The biggest Colorado deal of the quarter involved Rapid City, S.D.-based Black Hills Corp. selling seven power plants, including three in Colorado, to two investment funds for $840 million. One of Black Hills' Colorado plants, Fountain Valley, represented $240 million of the purchase price, Black Hills said. The three plants in Colorado represent nearly half the generating capacity of the deal.

The story for deals is the same as in the first quarter of the year: The roiling capital markets have made it difficult for buyers to obtain financing.

The continuing economic uncertainty is a counterbalance against business owners who might be more eager to sell for fear of escalating capital-gains tax rates in the next federal administration.

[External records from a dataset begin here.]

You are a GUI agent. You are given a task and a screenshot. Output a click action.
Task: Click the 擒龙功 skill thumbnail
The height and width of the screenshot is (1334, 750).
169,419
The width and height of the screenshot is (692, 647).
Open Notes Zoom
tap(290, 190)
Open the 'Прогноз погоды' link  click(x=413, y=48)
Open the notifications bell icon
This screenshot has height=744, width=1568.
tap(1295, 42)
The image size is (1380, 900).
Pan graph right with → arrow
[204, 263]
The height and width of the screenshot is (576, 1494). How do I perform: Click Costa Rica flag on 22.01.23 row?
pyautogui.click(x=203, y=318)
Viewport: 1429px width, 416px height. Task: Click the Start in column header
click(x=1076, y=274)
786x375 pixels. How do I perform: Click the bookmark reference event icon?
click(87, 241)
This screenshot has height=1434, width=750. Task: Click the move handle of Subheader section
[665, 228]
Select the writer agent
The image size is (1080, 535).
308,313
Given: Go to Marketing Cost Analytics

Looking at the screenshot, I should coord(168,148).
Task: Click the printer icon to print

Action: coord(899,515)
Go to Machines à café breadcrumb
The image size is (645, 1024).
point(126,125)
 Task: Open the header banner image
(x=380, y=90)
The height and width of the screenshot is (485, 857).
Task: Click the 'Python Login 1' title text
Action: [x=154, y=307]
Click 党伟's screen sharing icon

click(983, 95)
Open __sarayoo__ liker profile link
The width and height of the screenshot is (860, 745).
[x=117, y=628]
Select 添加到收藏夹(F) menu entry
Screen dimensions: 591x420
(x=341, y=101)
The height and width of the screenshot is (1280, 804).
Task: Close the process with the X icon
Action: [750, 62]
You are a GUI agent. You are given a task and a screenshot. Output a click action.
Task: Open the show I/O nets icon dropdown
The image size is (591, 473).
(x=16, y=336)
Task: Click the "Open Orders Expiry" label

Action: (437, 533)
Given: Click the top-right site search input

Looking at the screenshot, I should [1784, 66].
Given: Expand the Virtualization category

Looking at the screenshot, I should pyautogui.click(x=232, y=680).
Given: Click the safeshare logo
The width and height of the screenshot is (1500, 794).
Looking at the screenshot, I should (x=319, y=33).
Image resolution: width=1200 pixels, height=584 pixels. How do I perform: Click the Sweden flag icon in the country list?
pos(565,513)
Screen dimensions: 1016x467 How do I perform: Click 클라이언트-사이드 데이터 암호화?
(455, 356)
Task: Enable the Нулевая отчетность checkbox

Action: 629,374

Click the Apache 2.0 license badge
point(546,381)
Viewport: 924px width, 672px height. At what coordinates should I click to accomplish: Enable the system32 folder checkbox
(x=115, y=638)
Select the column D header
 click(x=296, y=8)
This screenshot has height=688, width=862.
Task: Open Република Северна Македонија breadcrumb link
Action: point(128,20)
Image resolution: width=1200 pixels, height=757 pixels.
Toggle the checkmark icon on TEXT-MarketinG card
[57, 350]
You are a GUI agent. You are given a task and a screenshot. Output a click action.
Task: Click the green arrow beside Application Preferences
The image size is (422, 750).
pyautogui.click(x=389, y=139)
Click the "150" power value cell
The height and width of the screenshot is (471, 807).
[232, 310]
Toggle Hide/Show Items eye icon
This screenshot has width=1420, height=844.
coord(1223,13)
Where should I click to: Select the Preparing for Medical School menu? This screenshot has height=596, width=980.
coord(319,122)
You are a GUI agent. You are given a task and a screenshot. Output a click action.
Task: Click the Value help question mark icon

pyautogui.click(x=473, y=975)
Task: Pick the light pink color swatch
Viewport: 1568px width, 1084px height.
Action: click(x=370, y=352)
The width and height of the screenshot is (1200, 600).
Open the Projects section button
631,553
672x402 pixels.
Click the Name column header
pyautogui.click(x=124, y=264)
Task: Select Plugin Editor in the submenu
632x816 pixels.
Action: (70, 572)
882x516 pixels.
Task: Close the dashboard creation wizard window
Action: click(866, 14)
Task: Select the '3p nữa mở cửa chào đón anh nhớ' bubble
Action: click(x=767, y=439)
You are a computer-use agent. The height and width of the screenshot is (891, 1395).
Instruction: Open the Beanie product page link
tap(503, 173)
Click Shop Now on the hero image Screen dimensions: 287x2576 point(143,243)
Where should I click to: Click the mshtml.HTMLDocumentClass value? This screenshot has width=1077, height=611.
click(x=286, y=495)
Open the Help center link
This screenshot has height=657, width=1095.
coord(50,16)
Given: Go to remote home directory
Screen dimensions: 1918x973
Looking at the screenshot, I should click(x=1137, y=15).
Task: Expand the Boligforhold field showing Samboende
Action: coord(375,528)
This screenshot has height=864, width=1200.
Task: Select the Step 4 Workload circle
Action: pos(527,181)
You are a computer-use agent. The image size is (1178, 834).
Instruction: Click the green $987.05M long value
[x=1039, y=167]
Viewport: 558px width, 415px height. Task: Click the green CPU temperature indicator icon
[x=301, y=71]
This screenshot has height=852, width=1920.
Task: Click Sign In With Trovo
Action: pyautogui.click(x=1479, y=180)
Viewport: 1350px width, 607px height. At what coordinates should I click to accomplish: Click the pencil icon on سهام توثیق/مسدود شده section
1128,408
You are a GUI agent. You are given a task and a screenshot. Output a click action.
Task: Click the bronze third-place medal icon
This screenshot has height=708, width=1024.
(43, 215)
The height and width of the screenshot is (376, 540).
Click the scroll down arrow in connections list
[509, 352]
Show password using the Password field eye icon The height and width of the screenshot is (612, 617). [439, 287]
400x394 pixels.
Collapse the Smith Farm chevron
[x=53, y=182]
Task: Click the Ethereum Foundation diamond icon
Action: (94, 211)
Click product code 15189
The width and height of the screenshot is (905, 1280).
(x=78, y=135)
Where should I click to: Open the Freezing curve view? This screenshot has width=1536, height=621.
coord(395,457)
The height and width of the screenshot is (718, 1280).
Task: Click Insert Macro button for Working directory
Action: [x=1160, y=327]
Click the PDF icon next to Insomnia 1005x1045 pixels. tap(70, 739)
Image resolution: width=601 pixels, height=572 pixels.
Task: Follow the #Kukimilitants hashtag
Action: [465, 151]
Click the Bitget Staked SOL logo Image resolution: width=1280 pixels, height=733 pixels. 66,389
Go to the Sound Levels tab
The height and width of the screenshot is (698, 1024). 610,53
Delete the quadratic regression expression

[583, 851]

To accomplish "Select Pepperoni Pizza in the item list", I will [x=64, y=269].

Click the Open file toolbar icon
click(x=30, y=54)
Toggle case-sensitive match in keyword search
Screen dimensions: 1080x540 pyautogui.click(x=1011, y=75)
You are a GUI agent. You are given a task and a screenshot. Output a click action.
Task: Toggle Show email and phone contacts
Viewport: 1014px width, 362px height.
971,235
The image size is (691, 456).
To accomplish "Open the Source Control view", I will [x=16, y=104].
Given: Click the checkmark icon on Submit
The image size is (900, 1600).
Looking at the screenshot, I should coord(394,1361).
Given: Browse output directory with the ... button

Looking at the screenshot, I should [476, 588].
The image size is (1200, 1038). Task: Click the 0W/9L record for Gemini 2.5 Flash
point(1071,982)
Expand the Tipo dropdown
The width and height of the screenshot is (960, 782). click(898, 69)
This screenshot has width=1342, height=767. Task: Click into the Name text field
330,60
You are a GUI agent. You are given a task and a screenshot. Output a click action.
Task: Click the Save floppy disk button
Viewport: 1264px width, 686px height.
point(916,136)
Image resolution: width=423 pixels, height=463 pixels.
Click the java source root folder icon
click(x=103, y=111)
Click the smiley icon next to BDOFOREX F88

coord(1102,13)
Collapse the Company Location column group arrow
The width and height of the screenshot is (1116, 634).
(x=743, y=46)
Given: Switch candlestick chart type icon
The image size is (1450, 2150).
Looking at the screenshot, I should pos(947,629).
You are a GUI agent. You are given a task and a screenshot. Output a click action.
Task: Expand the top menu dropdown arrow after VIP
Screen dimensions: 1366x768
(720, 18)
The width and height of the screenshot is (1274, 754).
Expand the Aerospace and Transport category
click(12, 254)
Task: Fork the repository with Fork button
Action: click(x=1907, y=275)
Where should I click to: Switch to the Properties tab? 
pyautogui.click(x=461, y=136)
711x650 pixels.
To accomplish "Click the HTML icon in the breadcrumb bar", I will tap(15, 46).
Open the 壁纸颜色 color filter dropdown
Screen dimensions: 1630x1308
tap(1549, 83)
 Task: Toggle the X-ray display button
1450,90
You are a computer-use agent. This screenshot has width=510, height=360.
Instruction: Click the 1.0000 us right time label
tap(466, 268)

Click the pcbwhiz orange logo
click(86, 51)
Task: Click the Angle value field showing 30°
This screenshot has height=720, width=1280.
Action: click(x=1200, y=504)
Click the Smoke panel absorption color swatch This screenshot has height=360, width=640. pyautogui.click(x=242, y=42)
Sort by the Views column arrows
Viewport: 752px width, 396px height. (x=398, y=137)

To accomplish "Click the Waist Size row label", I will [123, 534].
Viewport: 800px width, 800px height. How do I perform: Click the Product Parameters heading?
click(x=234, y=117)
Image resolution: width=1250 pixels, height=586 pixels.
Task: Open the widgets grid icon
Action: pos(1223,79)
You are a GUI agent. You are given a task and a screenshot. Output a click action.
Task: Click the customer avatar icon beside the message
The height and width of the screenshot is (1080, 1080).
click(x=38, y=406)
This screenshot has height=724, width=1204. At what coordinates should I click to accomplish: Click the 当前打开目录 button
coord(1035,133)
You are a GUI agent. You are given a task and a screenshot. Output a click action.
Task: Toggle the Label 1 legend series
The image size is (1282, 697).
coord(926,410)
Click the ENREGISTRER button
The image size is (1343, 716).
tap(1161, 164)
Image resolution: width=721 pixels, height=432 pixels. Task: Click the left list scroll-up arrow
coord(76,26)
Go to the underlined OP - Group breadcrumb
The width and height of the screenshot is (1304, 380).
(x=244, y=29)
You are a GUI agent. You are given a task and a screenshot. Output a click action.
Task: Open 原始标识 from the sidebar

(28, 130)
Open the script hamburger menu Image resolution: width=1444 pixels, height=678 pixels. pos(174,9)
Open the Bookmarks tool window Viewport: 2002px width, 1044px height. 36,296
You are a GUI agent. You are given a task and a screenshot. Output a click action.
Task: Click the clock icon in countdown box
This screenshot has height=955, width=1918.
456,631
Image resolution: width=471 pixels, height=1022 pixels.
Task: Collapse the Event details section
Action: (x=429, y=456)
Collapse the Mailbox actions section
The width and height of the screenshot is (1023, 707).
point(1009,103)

"People are looking into their crystal balls and guessing capital-gains tax rates aren't going lower and may go higher, whomever is elected," Hoyt said.

Finance Editor David Milstead can be reached at milstead @RockyMountainNews.com or 303-954-2648.

Big Q2 deals

Colorado deals worth at least $100 million in the second quarter:

* Rapid City, S.D.-based Black Hills Corp. sold seven power plants, including three in Colorado, to two investment funds for $840 million.

* Denver-based Whiting Petroleum bought interests in producing gas wells and development acreage in the Flat Rock Natural Gas Field in Uintah County, Utah, from Chicago Energy Associates LLC for $365 million.

* Williams Cos. bought interests in Colorado's Piceance Basin from Oklahoma City-based SandRidge Energy for $285 million.

* Denver-based Forest Oil bought 500 drilling locations in east Texas and north Louisiana from an undisclosed seller for $281 million.

* San Francisco-based Vista Equity Partners bought Greenwood Village-based Petroleum Place for $250 million.

* Waltham, Mass.-based Mac-Gray bought Denver-based Automatic Laundry from the Pace Cos. for $116 million.

* Denver-based Central Resources bought oil, natural gas and land interests in Canada from Apache Canada for $113 million.